(Listing from a pointing dataset)
━━━━

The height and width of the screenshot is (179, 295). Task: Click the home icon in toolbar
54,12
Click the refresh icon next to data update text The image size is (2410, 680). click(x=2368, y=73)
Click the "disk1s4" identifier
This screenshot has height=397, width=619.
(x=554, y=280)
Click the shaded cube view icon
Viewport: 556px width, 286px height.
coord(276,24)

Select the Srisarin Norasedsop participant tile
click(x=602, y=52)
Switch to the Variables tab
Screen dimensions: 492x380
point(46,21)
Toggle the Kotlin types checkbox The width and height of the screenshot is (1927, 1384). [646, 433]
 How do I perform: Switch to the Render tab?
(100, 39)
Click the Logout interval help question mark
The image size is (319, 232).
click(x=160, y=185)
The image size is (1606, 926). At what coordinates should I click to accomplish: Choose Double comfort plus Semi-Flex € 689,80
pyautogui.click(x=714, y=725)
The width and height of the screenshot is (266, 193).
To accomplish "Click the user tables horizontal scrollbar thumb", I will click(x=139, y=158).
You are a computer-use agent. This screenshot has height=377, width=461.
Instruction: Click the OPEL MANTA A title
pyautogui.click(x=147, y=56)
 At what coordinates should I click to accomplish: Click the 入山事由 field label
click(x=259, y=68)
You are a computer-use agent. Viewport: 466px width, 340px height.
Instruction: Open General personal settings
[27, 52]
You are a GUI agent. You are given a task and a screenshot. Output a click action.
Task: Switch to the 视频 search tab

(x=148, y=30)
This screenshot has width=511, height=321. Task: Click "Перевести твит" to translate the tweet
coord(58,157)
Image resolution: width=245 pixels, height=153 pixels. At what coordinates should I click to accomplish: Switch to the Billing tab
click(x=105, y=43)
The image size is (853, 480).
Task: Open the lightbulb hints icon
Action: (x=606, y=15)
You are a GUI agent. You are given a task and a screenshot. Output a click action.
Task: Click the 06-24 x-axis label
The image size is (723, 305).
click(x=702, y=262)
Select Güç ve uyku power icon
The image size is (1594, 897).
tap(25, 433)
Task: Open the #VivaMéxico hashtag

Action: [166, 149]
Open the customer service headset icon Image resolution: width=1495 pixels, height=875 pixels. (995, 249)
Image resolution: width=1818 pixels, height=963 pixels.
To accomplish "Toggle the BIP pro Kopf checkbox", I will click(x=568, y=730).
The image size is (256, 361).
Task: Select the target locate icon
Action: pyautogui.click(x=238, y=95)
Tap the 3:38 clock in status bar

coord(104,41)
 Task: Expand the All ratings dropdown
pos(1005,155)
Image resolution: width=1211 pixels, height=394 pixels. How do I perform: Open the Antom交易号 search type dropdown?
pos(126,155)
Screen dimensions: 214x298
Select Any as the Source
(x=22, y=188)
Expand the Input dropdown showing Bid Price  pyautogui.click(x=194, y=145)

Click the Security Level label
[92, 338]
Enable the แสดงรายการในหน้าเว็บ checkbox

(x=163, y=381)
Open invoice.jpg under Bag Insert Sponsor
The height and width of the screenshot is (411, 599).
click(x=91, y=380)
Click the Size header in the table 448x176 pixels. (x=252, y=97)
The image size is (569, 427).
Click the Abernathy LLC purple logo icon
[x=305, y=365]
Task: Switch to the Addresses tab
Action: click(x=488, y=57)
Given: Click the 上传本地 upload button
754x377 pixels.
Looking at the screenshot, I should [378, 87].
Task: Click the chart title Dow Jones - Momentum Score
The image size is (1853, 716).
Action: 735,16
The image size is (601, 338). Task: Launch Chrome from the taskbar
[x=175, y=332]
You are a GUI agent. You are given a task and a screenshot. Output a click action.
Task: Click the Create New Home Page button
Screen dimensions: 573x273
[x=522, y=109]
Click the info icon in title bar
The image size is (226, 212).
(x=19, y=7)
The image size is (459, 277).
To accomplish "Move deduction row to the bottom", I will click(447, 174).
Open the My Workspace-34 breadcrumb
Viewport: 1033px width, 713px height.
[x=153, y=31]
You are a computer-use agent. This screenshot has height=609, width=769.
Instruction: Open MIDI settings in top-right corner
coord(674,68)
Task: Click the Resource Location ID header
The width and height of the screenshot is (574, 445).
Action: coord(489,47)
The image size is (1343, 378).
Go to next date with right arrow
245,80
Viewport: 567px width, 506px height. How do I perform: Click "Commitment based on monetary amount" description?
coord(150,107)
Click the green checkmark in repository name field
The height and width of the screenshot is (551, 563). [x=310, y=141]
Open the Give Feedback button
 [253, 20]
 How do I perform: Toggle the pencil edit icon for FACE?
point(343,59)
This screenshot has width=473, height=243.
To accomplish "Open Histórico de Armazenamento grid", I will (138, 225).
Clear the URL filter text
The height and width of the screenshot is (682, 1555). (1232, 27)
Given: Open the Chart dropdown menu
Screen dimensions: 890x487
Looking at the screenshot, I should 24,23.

━━━━

• Work to be completed:
Retype the listing from its very first line through the line containing "coord(276,24)", including both of those lines.

• Written reply:
The height and width of the screenshot is (179, 295). Task: Click the home icon in toolbar
54,12
Click the refresh icon next to data update text The image size is (2410, 680). click(x=2368, y=73)
Click the "disk1s4" identifier
This screenshot has height=397, width=619.
(x=554, y=280)
Click the shaded cube view icon
Viewport: 556px width, 286px height.
coord(276,24)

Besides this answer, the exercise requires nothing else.